── Material to process

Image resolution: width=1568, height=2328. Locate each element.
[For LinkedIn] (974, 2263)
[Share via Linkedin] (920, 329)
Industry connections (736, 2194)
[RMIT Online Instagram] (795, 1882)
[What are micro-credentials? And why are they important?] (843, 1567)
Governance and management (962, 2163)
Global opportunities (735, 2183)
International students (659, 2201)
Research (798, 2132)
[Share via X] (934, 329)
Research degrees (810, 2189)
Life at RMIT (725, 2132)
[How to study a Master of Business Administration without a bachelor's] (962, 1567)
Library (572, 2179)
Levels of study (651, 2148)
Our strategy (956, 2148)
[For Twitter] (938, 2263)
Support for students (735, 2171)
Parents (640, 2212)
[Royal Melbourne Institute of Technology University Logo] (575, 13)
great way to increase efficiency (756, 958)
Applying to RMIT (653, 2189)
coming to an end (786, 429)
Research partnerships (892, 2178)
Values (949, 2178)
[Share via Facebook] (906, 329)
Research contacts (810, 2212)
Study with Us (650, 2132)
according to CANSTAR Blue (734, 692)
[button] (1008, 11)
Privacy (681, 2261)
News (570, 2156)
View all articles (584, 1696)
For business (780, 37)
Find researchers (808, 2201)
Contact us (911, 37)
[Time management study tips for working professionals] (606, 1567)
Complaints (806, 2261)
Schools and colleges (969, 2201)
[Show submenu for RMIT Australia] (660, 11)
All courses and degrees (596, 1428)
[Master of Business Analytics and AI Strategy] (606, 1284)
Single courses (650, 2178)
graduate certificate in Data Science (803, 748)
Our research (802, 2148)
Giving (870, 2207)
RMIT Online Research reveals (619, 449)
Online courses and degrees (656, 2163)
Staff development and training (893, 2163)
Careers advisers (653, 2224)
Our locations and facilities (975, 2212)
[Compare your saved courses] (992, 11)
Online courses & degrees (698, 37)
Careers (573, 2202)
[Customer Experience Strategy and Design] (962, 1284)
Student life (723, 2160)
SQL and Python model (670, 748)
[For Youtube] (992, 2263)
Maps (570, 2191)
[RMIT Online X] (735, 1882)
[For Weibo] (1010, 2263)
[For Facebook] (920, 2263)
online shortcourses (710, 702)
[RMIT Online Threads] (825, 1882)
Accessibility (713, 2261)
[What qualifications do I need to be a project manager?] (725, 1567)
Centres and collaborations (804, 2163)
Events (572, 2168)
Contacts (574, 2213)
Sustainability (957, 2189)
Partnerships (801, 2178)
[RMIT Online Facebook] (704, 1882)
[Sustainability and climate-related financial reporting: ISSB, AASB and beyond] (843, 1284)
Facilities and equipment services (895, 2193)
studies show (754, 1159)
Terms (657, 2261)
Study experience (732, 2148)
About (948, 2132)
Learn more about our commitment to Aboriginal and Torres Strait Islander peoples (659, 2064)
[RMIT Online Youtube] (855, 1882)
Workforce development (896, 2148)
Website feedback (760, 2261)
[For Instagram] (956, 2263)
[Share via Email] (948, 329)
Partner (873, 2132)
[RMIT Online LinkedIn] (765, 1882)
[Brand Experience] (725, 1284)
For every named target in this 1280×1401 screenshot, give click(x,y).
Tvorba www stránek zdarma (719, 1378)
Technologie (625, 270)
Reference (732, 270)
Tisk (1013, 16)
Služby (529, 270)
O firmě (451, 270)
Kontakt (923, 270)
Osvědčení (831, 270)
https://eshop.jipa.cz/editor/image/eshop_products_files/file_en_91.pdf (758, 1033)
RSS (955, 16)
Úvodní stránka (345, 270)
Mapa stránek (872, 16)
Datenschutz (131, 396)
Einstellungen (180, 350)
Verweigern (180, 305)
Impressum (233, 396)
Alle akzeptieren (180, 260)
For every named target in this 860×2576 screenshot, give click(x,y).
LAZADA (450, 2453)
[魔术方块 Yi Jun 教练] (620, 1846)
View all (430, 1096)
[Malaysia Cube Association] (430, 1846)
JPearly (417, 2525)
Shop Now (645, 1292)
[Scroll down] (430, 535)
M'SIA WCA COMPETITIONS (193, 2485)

────

## Task description
In the data above, find each line that has the word "RMIT" and copy it out.

## The answer
[RMIT Online Instagram] (795, 1882)
Life at RMIT (725, 2132)
Applying to RMIT (653, 2189)
[Show submenu for RMIT Australia] (660, 11)
RMIT Online Research reveals (619, 449)
[RMIT Online X] (735, 1882)
[RMIT Online Threads] (825, 1882)
[RMIT Online Facebook] (704, 1882)
[RMIT Online Youtube] (855, 1882)
[RMIT Online LinkedIn] (765, 1882)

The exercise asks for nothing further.